EXERCISE BRIEF - Among the records below, find the line that has "Choose Options (45, 1877)"; from there, give the lines again exactly, and stop after the line that has "Some rights reserved (477, 1632)".

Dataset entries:
[Start of Attachment]

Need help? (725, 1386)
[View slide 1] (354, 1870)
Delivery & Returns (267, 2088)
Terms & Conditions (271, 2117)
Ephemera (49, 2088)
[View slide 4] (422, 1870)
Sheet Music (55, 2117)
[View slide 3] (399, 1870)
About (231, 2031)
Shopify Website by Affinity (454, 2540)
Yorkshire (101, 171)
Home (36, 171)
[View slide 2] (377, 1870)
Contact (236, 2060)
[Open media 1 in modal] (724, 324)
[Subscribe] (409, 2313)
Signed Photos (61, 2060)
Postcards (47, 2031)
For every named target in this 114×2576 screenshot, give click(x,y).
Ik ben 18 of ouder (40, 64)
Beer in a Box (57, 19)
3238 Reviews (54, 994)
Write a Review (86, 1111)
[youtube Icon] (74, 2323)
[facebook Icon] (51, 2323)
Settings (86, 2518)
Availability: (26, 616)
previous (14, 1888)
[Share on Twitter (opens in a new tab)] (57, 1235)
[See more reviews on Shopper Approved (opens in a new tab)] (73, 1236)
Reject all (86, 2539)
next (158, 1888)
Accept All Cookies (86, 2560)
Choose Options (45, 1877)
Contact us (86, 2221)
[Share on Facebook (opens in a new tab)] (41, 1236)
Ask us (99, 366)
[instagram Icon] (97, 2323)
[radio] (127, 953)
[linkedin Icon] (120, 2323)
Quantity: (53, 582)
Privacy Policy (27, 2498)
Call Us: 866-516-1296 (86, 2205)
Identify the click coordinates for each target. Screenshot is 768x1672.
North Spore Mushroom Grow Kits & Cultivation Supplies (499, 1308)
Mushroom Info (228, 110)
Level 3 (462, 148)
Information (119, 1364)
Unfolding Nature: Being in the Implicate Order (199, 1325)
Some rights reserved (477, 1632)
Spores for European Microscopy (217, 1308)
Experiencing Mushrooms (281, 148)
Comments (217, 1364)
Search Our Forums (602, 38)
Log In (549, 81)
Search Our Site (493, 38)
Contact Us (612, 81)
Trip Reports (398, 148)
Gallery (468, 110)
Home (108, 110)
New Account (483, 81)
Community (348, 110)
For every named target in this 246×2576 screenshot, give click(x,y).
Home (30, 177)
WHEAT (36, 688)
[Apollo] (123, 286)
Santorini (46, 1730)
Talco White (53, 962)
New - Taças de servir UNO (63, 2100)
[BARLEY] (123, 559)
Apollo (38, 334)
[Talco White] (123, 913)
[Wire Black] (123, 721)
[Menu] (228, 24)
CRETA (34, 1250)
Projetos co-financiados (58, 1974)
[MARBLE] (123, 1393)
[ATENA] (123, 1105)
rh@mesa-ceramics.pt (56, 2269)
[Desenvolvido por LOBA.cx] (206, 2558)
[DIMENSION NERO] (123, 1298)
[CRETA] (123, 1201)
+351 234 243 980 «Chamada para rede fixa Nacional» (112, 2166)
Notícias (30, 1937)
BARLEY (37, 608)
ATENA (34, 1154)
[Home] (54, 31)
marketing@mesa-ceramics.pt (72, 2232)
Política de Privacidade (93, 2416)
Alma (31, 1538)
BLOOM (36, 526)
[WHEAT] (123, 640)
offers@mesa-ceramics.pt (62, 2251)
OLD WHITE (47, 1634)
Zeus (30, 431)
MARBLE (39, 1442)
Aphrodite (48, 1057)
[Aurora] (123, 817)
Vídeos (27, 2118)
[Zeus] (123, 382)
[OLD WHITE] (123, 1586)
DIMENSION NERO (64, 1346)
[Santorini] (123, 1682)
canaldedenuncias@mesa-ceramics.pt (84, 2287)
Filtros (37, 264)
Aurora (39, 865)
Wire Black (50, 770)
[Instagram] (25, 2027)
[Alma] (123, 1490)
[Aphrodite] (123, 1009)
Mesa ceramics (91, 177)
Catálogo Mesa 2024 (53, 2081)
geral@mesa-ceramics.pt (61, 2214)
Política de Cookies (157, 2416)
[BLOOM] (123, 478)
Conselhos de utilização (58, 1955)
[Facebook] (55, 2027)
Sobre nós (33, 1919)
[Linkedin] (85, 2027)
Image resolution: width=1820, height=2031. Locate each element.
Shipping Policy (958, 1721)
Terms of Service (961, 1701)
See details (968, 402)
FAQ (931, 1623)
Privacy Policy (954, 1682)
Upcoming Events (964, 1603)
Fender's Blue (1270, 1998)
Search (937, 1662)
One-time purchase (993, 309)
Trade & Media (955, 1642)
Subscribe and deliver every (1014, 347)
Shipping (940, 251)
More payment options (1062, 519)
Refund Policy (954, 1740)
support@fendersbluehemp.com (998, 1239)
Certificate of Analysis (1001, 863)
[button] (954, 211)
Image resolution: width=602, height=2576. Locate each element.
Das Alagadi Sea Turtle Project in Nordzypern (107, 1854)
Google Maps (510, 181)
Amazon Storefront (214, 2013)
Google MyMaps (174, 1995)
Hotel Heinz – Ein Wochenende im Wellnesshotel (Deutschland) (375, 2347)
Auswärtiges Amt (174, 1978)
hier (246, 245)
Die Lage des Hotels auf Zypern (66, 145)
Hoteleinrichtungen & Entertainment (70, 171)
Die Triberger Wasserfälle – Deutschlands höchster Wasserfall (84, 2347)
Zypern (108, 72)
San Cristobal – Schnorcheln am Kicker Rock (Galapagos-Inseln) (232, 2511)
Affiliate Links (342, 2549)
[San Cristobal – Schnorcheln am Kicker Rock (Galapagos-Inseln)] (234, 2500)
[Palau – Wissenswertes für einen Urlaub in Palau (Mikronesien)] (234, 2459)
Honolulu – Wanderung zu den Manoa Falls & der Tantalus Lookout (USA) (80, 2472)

[End of Attachment]

ANSWER AREA -
Choose Options (45, 1877)
Contact us (86, 2221)
[Share on Facebook (opens in a new tab)] (41, 1236)
Ask us (99, 366)
[instagram Icon] (97, 2323)
[radio] (127, 953)
[linkedin Icon] (120, 2323)
Quantity: (53, 582)
Privacy Policy (27, 2498)
Call Us: 866-516-1296 (86, 2205)
Identify the click coordinates for each target. Screenshot is 768x1672.
North Spore Mushroom Grow Kits & Cultivation Supplies (499, 1308)
Mushroom Info (228, 110)
Level 3 (462, 148)
Information (119, 1364)
Unfolding Nature: Being in the Implicate Order (199, 1325)
Some rights reserved (477, 1632)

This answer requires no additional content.